I’ve been digging into the incredibly broad world of climate impact and the organizations working to address it. I read that Climeworks is working to sell captured carbon dioxide to the carbonated beverage industry. That got me thinking: carbonated beverages have CO2 in them, so when you crack the can (and when you burp) all the CO2 is going back into the atmosphere. Then, a friend shared an article about a British company working on collecting methane from cow’s burps. (It turns out 95% of methane from cows comes from their burps; not what I thought!) So how do cow burps and people burps stack up in their impact on climate change?
I’m pretty sure that cows are a much bigger impact, so let’s do some quick math to assess that.
Methane is 28 to 84 times more damaging to the environment than CO2 (depending on the time-scale). Let’s use the lower bound. From the cow-burp article there are about “1.5 billion cows on the planet”. The world population is 7.8 billion people. Does a single cow, on average, produce more than twice the volume of methane as an average individual’s beverage carbonation in a year?
“A single cow on average produces between 70 and 120 kg of methane per year” reports an article at phys.org. Taking the lower bound, an average person would need to consume (and release) more than 35kg of CO2 in a year.
Global beer consumption in 2017 was “approximately 186.72 million kiloliters” which comes out to 24L per person annually.

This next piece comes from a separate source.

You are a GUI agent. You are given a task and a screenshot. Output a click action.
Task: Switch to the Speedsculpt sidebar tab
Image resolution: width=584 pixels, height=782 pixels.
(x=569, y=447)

Carbonated soft drink consumption, worldwide, in 2017 totaled “202,763.17 million liters”, which averages 26L per person annually.
“The maximum amount of CO2 that can be dissolved in water is 8 g/L” (Ibrahim M. Abu-Reidah, in Trends in Non-alcoholic Beverages, 2020). Looking just at beer and soda (presuming those make up most of the carbonated beverages), then on average a person’s annual consumption (and release) can’t be more than 400g of CO2. Much less than the equivalent of 35,000g of CO2 produced by a cow.

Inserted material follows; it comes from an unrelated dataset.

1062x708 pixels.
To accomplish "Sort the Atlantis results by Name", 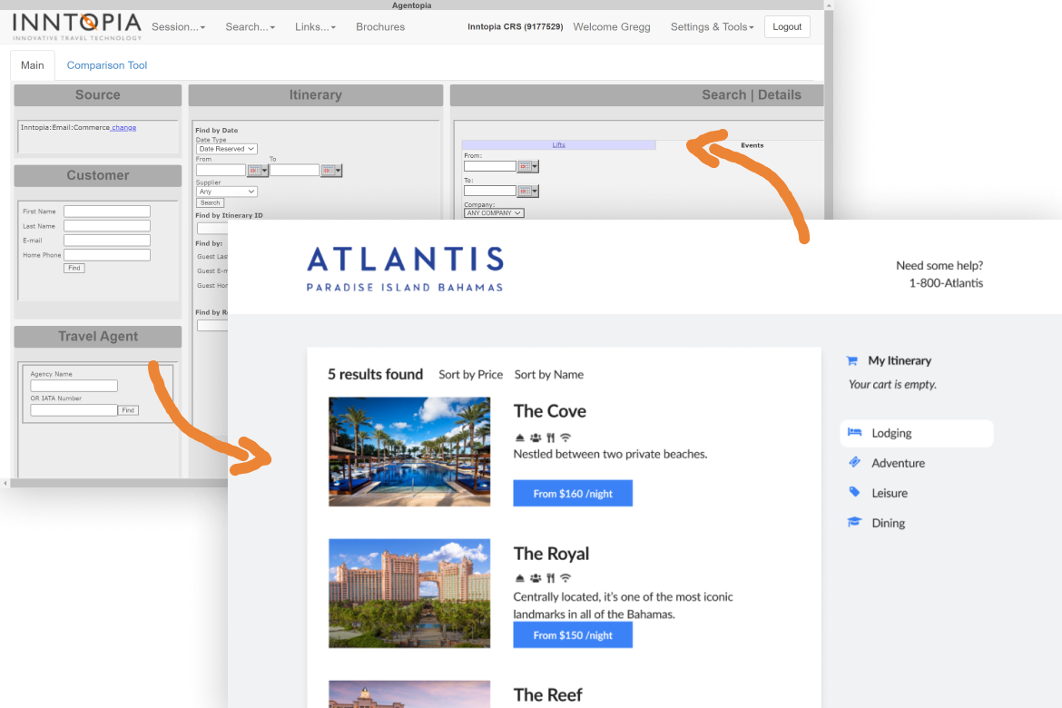I will pos(548,374).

Phew! I might have to stop eating cheese, but at least I can still drink La Croix.
All that is is jest, of course. But this did get me pondering a number of things:
- If Climeworks is capturing CO2 and then selling it to the carbonated beverage industry, is it really carbon-capture? (Industrial plants already capture CO2 and sell it to the beverage, fertilizer, and other industries.)
- The cow-burp article says that the device captures methane and releases CO2. (I wonder how do you go from CH4 to CO2 without heat.) It’s not carbon-capture because it releases it, but it is reducing green house gas damage because CO2 is so much less damaging than CH4. If we can’t capture the carbon, can we reduce the damage of the worst offenders?

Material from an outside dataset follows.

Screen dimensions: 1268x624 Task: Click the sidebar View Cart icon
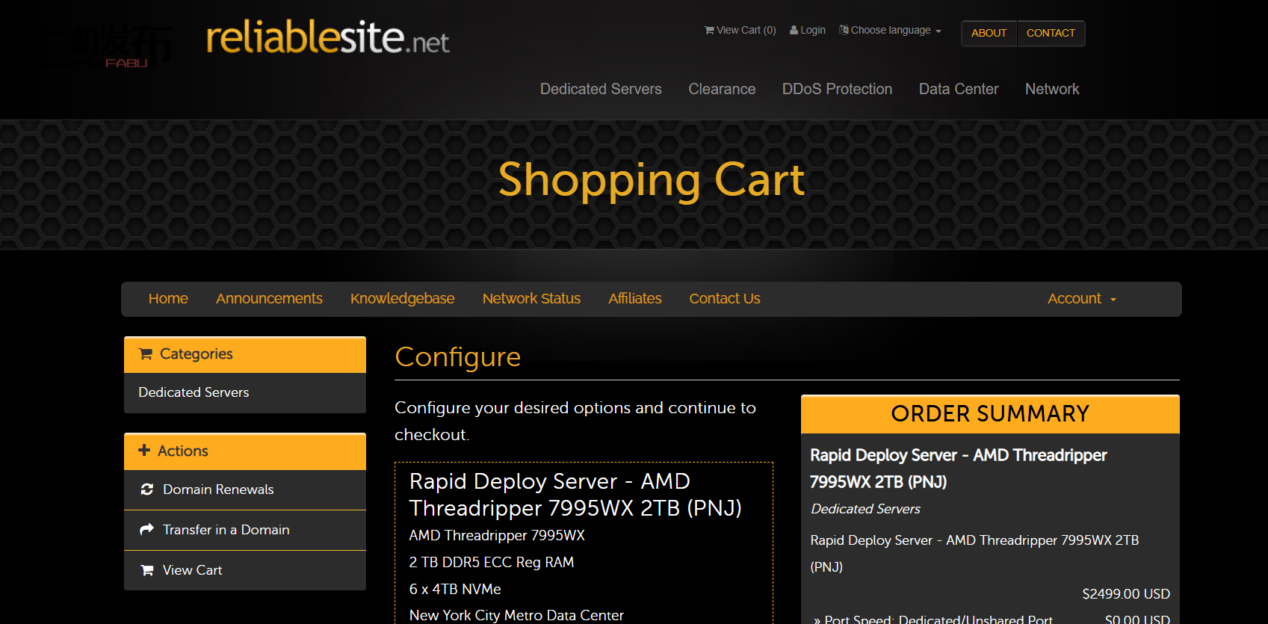click(x=147, y=570)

- While methane is much more damaging, it’s concentration is still 200 times less than CO2. But looking at the change since baseline, it’s about 100 times less. I need to spend more times digging into these things to understand Global Warming Potential (GWP). From what I’ve read CO2 is by far the greater issue.
And maybe, just maybe, we can reduce methane emissions from cows by feeding them by-products from beer making (source, in Dutch).